But for decades, we've been running after this moving goal posts that, let's define the source of truth for the data. Data moves around, data gets reshaped, data gets reformed, it gets reused, and it's very hard to define this one source of truth. What we can do, is create reliable and relevant reshapes and copy of the data if it needs be. And put-- I talk about this in further slides, and put the right automated governance in process to keep those relevant reshaped copies of the data in check. We really need to move away from pipeline. Pipeline as an architectural concept, it's quite challenging when you think about scale decomposition.

And let's move those pipelines to internal implementations of domains, and let's define interfaces with clear contracts for sharing data across boundaries of domains. And let's move away from this technology-driven decomposition of our architecture to domain-oriented decomposition distribution of ownership. So then how do we address the silos. How do we address avoiding these disconnected and fragmented. A set of maybe beautifully curated and shared data sets but they don't yet talk to each other. They don't yet-- they can't be really used.
==*==
▸ Exercise tasks:
1/ Retype the passage on data ownership and pipelines verbatim, everything from "And let's move those" down to "be really used.".
2/ Write what follows the last sentence of the passage on data ownership and pipelines, carrying its argument forward in the same spoken register.

▸ Dataset excerpt:
==*==
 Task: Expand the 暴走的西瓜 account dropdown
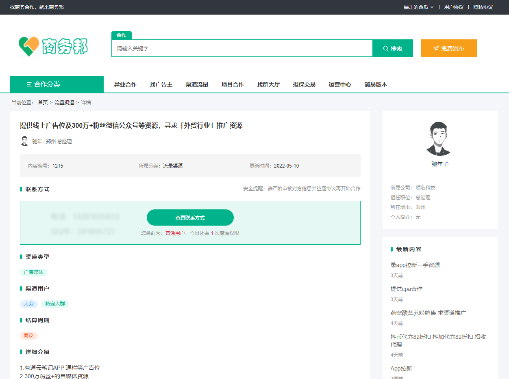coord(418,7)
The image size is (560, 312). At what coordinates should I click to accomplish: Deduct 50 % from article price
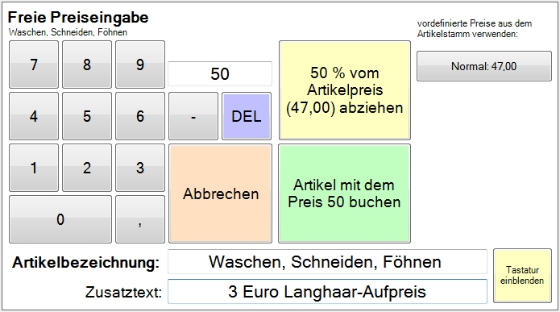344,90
==*==
▸ The answers:
1/
And let's move those pipelines to internal implementations of domains, and let's define interfaces with clear contracts for sharing data across boundaries of domains. And let's move away from this technology-driven decomposition of our architecture to domain-oriented decomposition distribution of ownership. So then how do we address the silos. How do we address avoiding these disconnected and fragmented. A set of maybe beautifully curated and shared data sets but they don't yet talk to each other. They don't yet-- they can't be really used.

2/
If I go back to the definition of a successful product. Coined by Marty Cagan in his book, inspired. Every successful product sits at the intersection of being usable, being valuable, and being feasible. Feasible technically and business wise to create. So what does that look like if we apply these characteristics to the data. Let's zoom into the usable.

Let's assume that the data is valuable. Somebody needs to use it, somebody has a need for it. And technology is feasible to build. What is usability look one? Of my favorite books, Don Norman, the father of cognitive engineering, on design of everyday things. He starts his book with this idea that every product that we design has to be discoverable and understandable. And I think that's one of the basic characteristics for data to be usable.

So discoverability as where the data is, how can I get to it, documentation is in both a static documentation, but also computational documentation with likes of computation and notebooks, allows that understanding, enables that discoverable to an understanding. And I really think we need to move away from this mechanics of, oh I need the data catalogue or data registry. Those are mechanical implementations. And really think about that first day experience of those data scientist that wanted to run an experiment. Remember we talked about the litmus test of running an experiment. What is that journey look like for them, because those are the users of the data that we need to delight their experience.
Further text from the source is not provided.